Figure 8.

Schematic showing alveolar structure and cell–cell communications in normal human lung and alterations in alveolar capillary dysplasia with misalignment of pulmonary veins (ACDMPV). FOXF1 (forkhead box F1) is expressed in pulmonary mesenchymal cells, including fibroblasts, pericytes, and endothelial cell (EC) progenitors. FOXF1 was required for the differentiation or survival of endothelial and fibroblast progenitors, which in turn influence the growth and differentiation of the pulmonary epithelial progenitors during the formation of the peripheral lung. FOXF1 deficiency in ACDMPV disrupted gene expression in EC progenitors, preventing differentiation or survival of CAP2 ECs, critical for the formation of the alveolar gas exchange, resulting in hypoxemia at birth.
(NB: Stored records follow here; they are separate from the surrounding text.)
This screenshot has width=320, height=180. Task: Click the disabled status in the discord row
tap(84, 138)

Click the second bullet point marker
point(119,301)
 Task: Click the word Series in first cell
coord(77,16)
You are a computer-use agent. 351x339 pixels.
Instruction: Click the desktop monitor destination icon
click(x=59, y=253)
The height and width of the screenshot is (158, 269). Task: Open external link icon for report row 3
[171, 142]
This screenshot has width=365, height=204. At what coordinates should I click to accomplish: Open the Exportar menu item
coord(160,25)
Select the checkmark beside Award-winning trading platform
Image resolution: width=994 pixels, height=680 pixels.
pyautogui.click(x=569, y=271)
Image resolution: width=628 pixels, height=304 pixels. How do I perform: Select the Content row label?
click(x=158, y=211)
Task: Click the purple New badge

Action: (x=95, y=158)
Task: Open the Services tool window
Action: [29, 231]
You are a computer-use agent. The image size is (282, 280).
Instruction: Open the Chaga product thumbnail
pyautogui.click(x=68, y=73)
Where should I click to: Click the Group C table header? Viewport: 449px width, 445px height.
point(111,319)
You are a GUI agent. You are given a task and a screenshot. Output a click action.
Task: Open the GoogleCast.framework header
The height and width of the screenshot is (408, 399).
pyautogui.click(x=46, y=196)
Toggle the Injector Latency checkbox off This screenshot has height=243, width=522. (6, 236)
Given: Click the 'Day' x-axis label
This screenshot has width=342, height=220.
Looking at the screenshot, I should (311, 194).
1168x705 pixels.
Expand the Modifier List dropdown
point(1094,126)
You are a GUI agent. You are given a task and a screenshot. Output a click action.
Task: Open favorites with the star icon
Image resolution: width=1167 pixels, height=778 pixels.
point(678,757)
Increased expression of VEGFA by atypical alveolar epithelial progenitors (AT1/AT2) is likely to enhance the proliferation and migration of the systemic vasculature (SVECs), a characteristic of ACDMPV. aCAP = aerocyte capillary cell; ACD = alveolar capillary dysplasia; AF1 = alveolar fibroblast 1; AF2 = alveolar fibroblast 2; AT1 = alveolar type 1 cell; AT1/AT2 = AT1/AT2 transitional cell; AT2 = alveolar type 2 cell; CAP1 = capillary 1; CAP2 = capillary 2; FGFR = fibroblast growth factor receptor; gCAP = general capillary; KDR = kinase insert domain receptor; SVEC = systemic vascular endothelial cell; TBX = T-box transcription factor; VEGFA = vascular endothelial growth factor A.